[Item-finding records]
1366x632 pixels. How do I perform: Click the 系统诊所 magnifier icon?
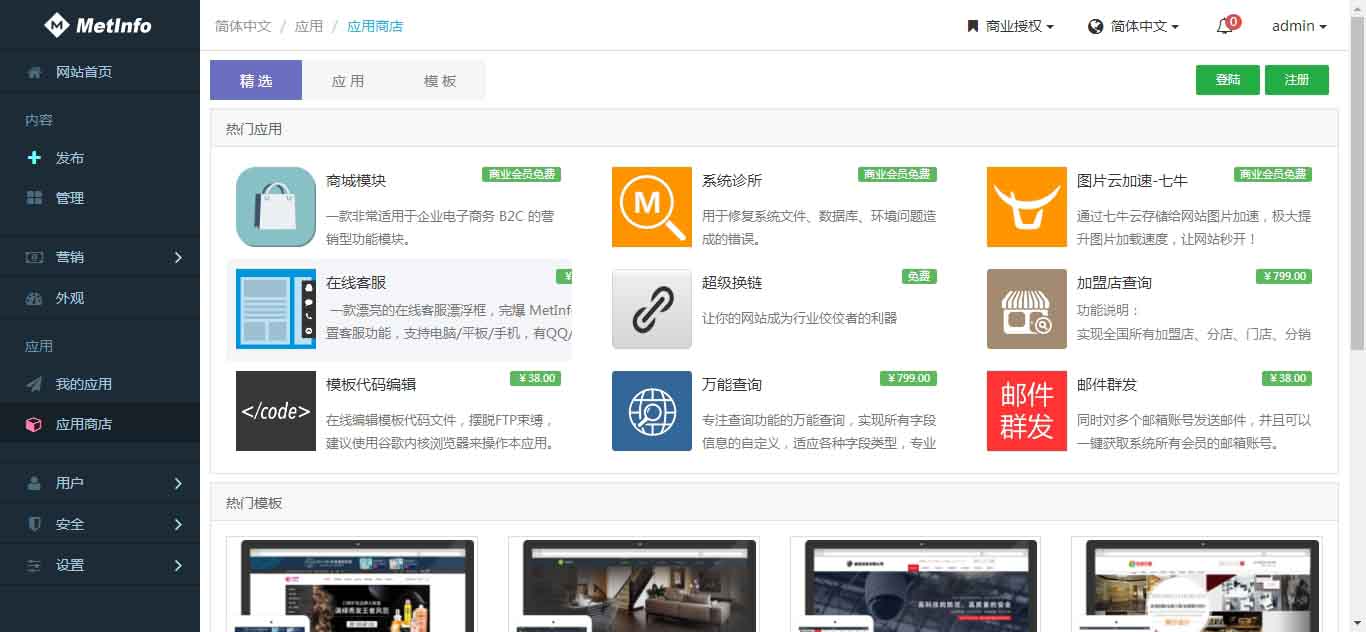coord(651,207)
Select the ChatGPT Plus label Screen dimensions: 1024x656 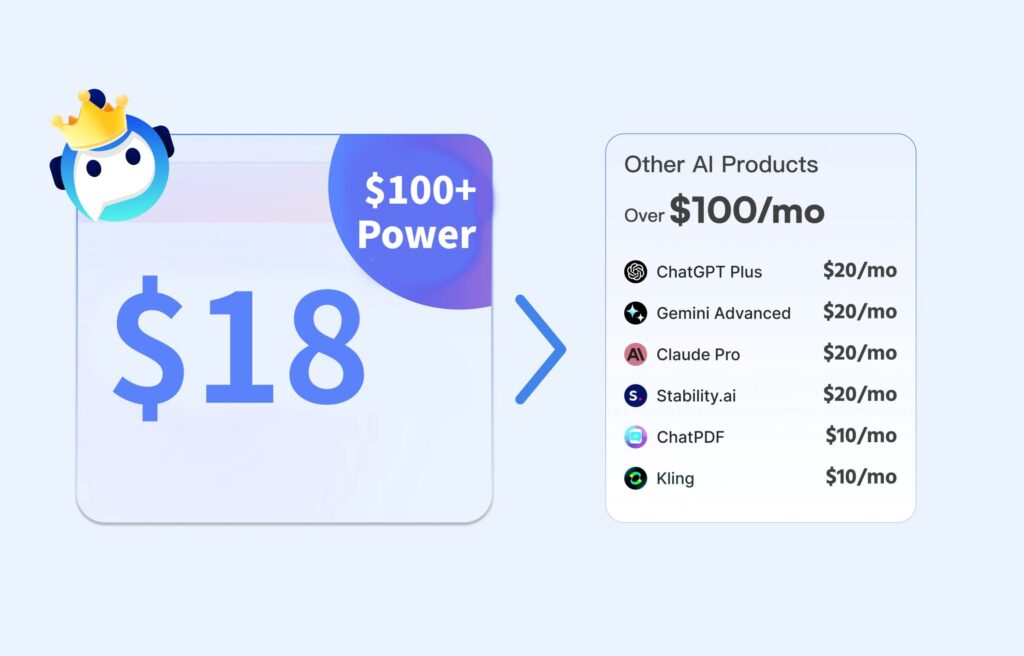point(709,272)
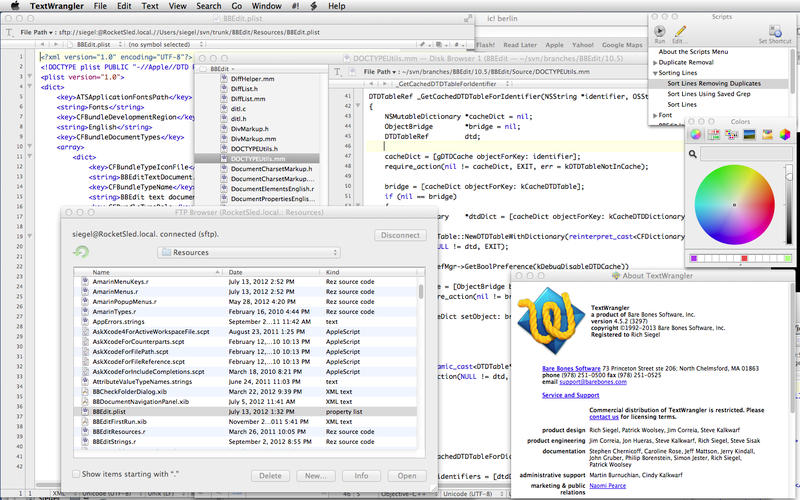Expand the Font script group
800x500 pixels.
coord(654,115)
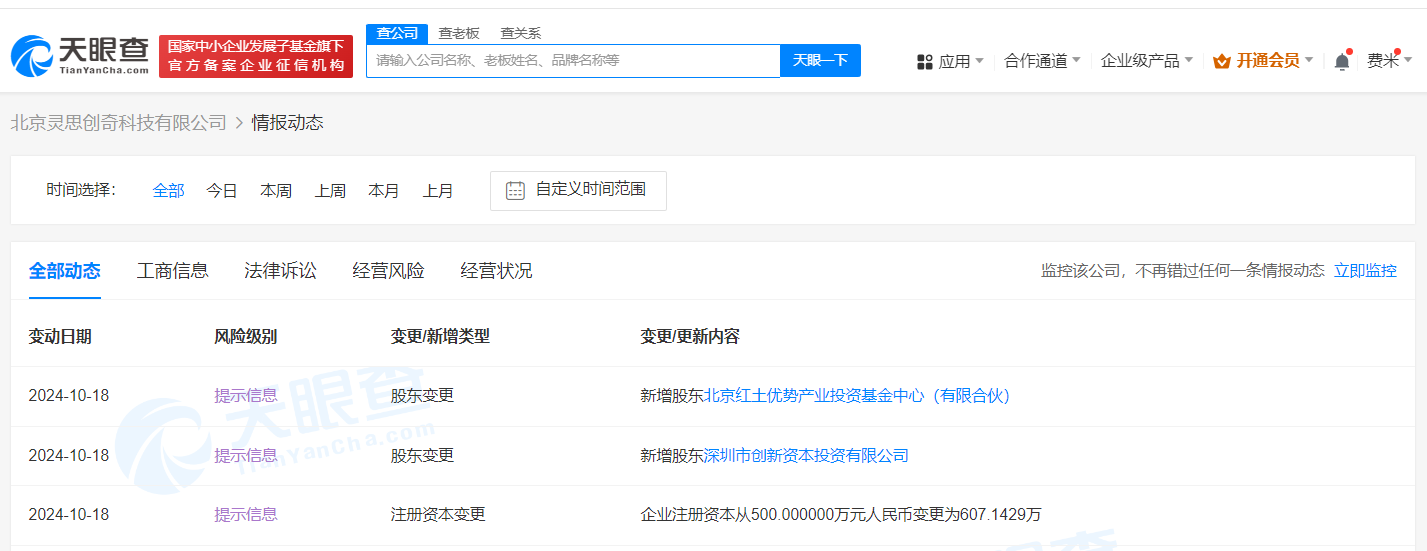Open 北京灵思创奇科技有限公司 breadcrumb link
This screenshot has width=1427, height=551.
[119, 123]
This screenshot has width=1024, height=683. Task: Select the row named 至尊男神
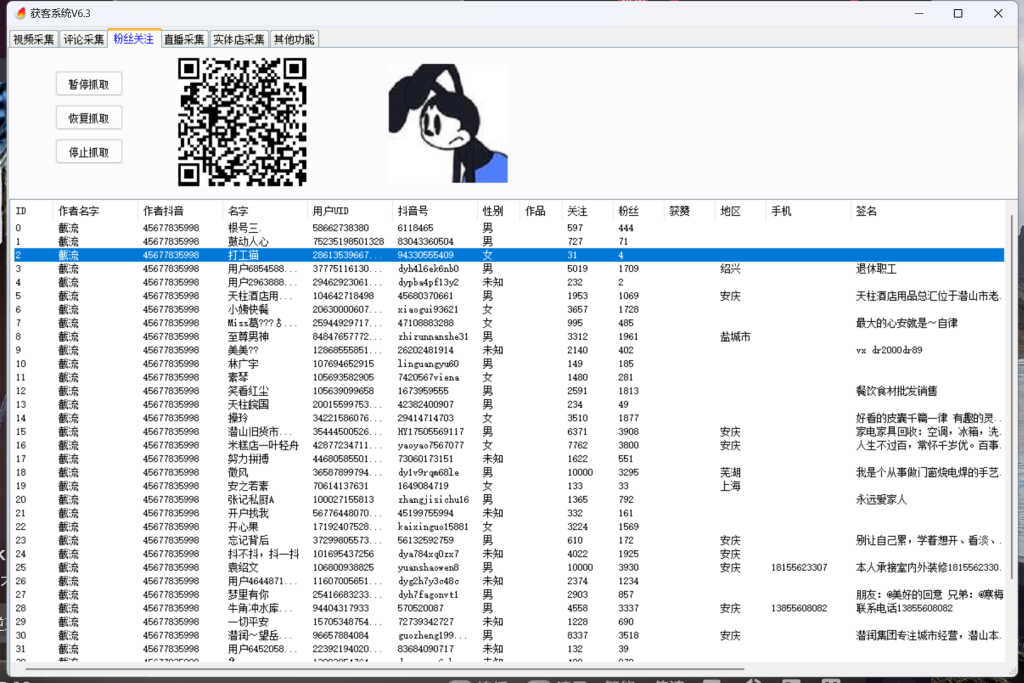248,337
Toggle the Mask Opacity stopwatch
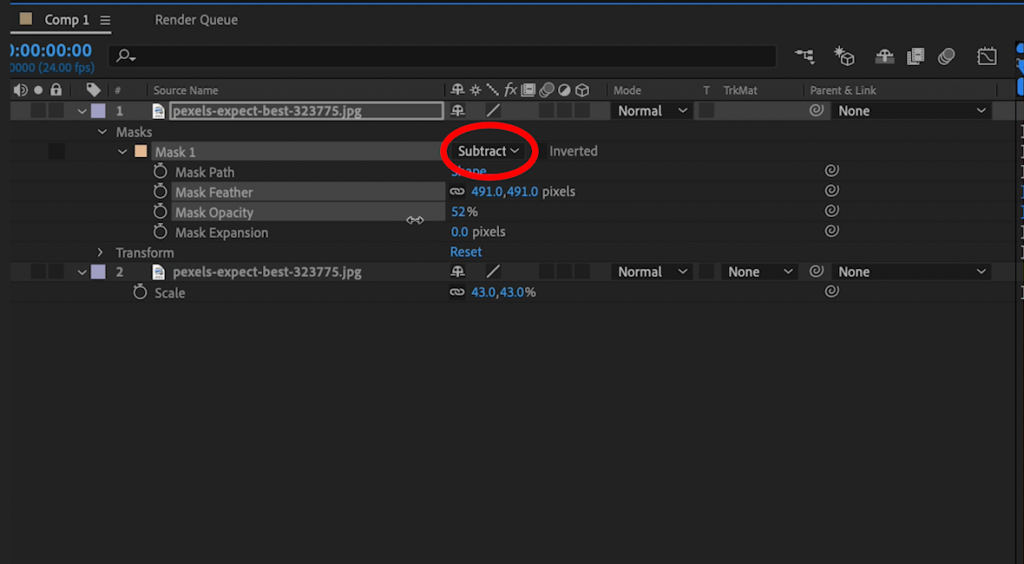The height and width of the screenshot is (564, 1024). (160, 212)
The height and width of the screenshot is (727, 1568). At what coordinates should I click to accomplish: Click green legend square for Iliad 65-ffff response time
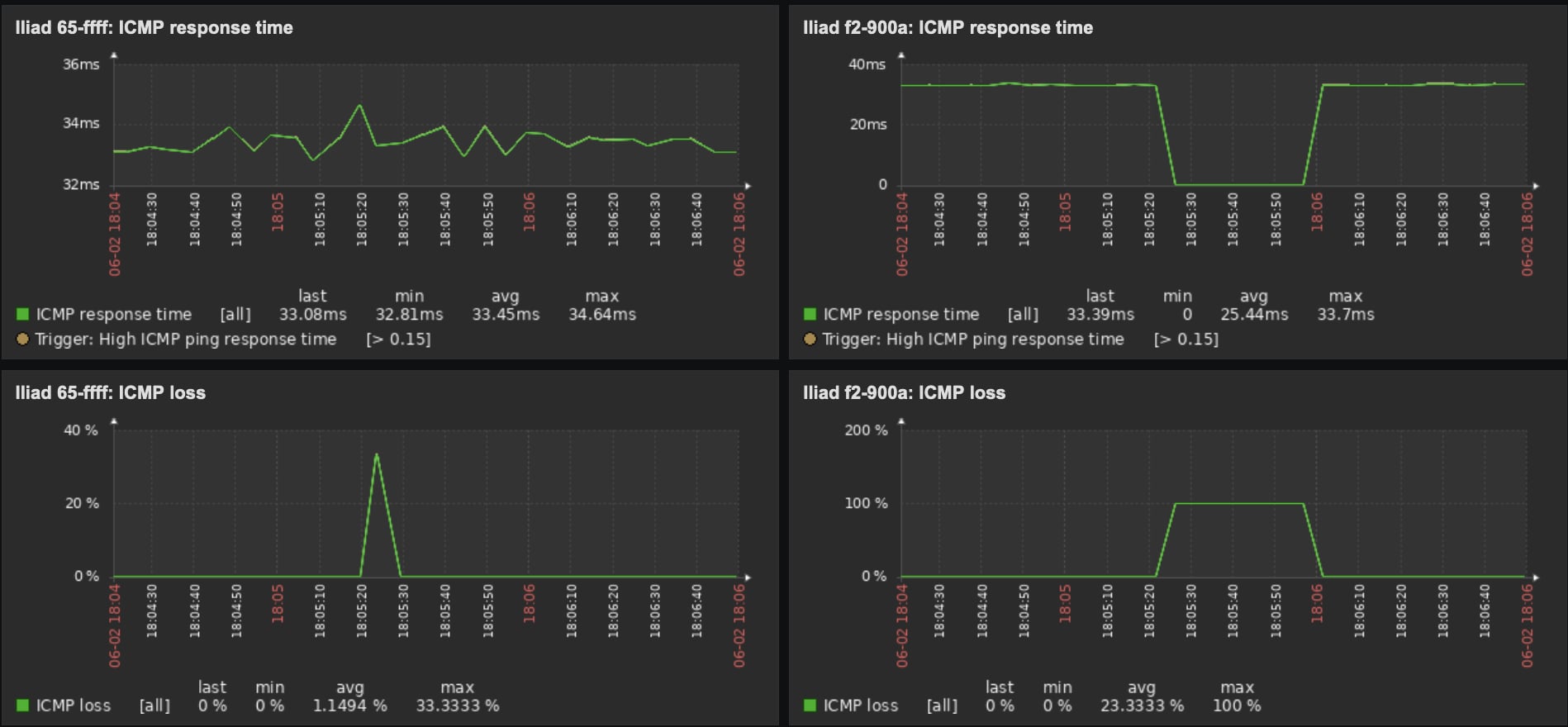click(x=23, y=314)
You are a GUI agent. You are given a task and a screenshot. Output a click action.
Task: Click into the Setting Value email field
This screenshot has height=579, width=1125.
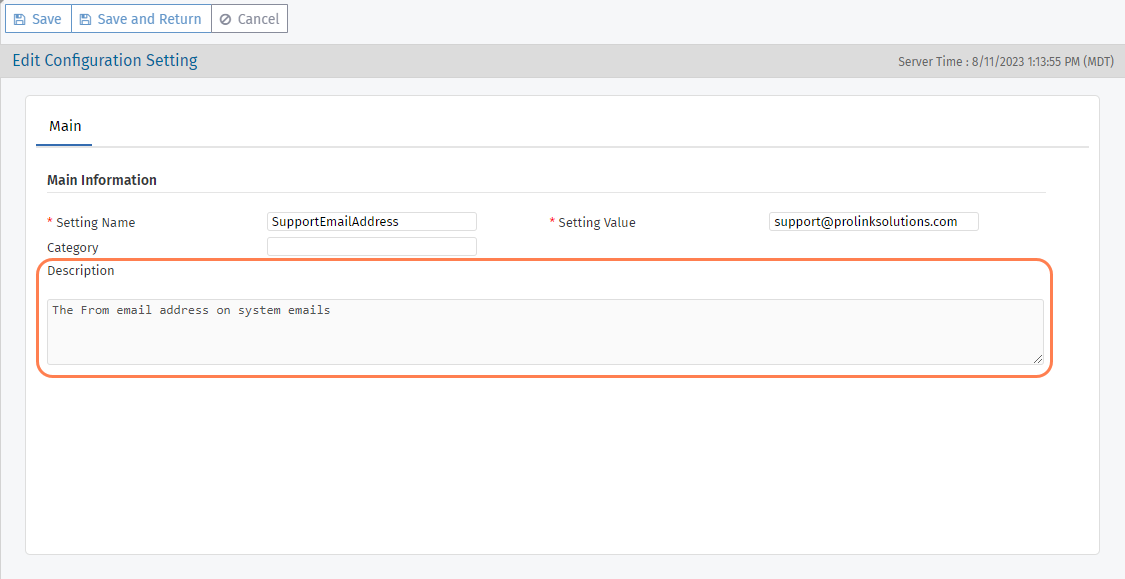coord(873,222)
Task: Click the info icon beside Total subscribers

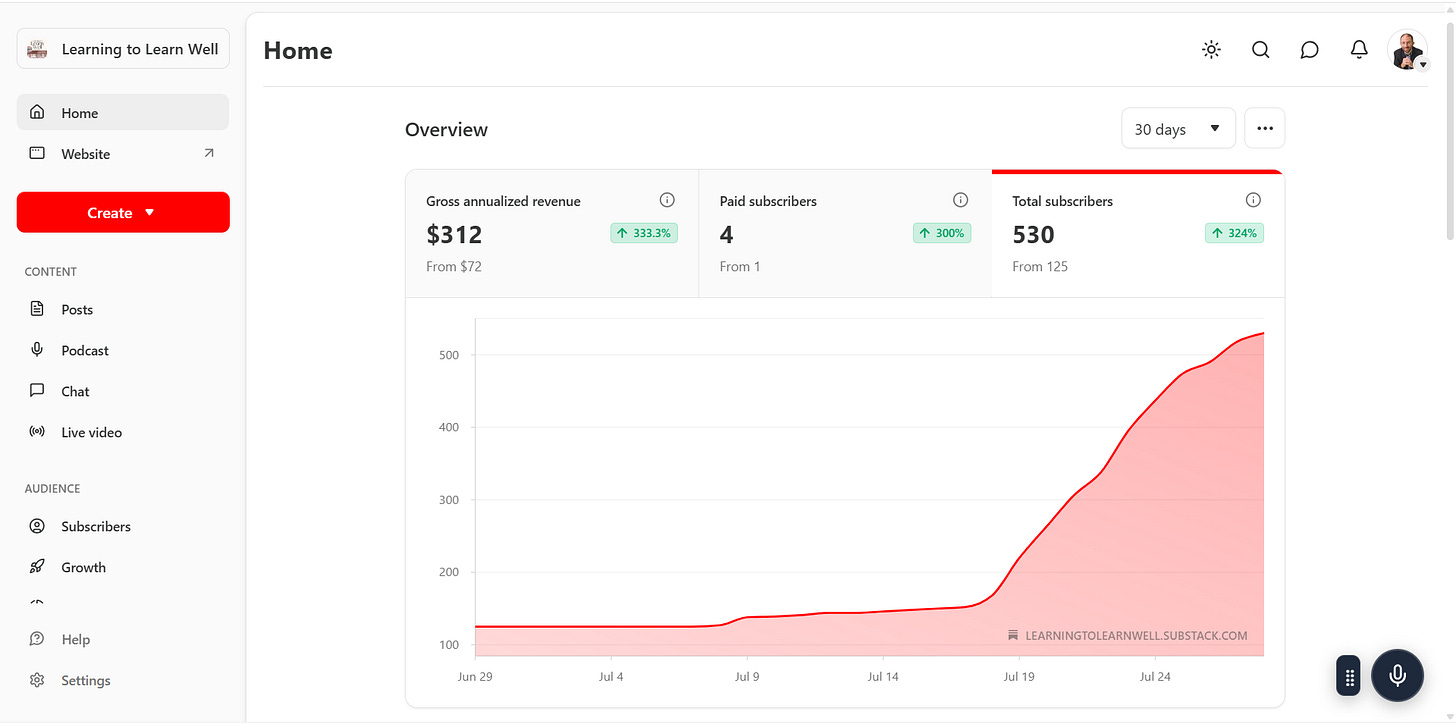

§ **OBJECTIVE**
Present the entries from the line holding "This screenshot has width=1024, height=683." through the final line of the entries, inclusive, as a numbered list. Skip blank lines and leave out the pictures.

§ **WORKED ANSWER**
1. This screenshot has width=1024, height=683. Task: Select the row named 至尊男神
2. 248,337
3. Toggle the Mask Opacity stopwatch
4. The height and width of the screenshot is (564, 1024). (160, 212)
5. The height and width of the screenshot is (727, 1568). At what coordinates should I click to accomplish: Click green legend square for Iliad 65-ffff response time
6. click(x=23, y=314)
7. You are a GUI agent. You are given a task and a screenshot. Output a click action.
8. Task: Click into the Setting Value email field
9. This screenshot has height=579, width=1125.
10. coord(873,222)
11. Task: Click the info icon beside Total subscribers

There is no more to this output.